I could absorb that those calling for renegotiation of the venomous and vicious (it is both) 2016 oil contract with Exxon may be misguided, chasing straws, and investing their eggs in a bucket without bottom, possibly no supporting sides. But lowlife is the bottom of the bottom, what no Guyanese could never be; or for which they should never be kicked about and spat upon in this manner. Not over their calls on the oil deal. As a businessman of some standing, likely high, Mr. Tucker has to be aware that the table of discussion is one of BBC-like existence and magnitude. That is, the table is always open for business discussions on some new condition, some new development, some new anxiety. In the business world, there is always jostling and jousting for an edge that could be grasped, any angle that could be had any difference-maker that should be pursued. Knowing all of this, it is why it is so baffling, so unpalatable, that a man of Mr. Tucker’s local renown, and his growing international stature, was so comfortable resorting to the odious term of denunciation that he chose, with probable secret relish. Mr. Tucker is advised to familiarize himself with what happened last week to a female KN journalist in the forefront with questions about renegotiation. What could be more lowlife than what was meted out to her, sir?

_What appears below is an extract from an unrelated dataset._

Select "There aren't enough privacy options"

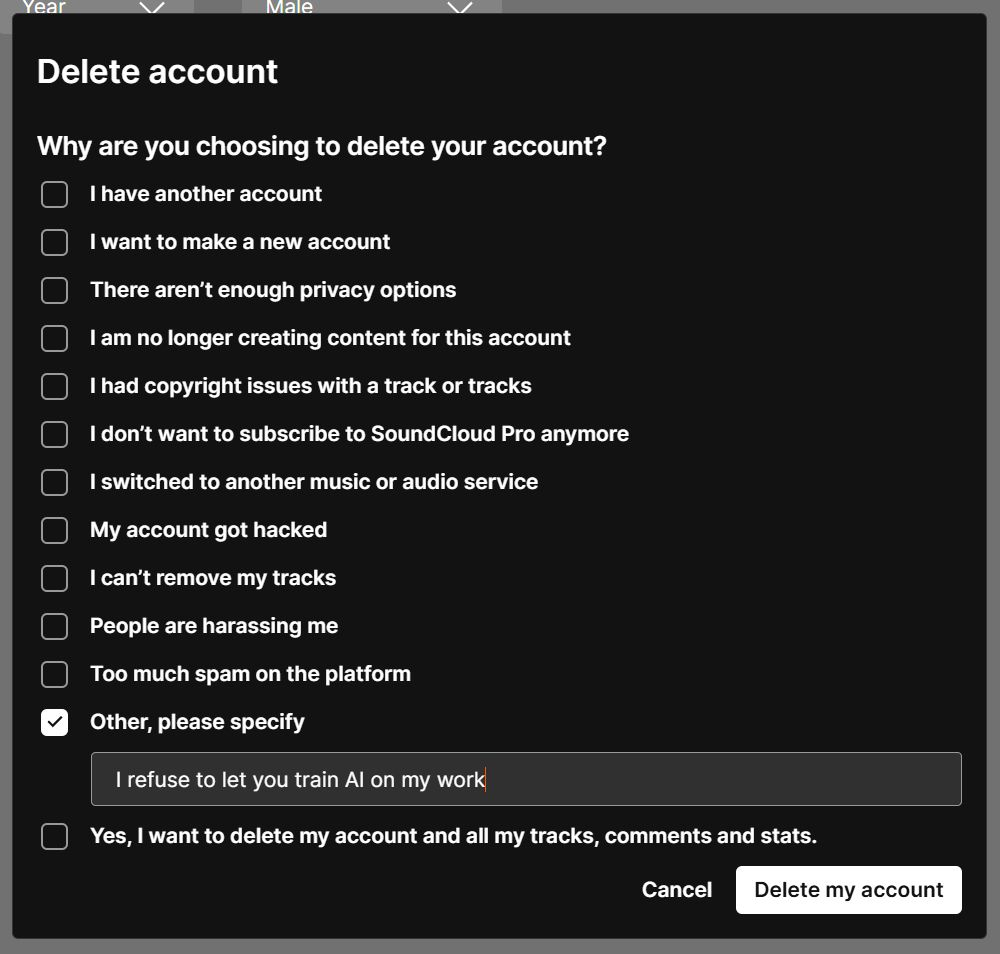(x=54, y=290)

Now, I take the liberty of informing my brother, Timothy Tucker, that due to where Guyana is now poised, where it is set to go, every domestic news development is followed with avid interest by those beyond our shores. It would be the foreigners, who have ecstatic ideas of prospering like they never did anywhere else with Guyana’s oil assets. Because they were watching and reading, they could have picked up on his one-word missile that inflicted such a piercing stab, such a bludgeoning broadside, on the consciousness and conscience of his own fellow Guyanese citizens. I could detect that a few of them would recoil in disbelief: if he could do that to his own, then what about others? From the outside. Or from across the bargaining table, when it is his own interests that are involved, or under stress. What word could he be capable of using then, when thwarted, when disturbed? What action?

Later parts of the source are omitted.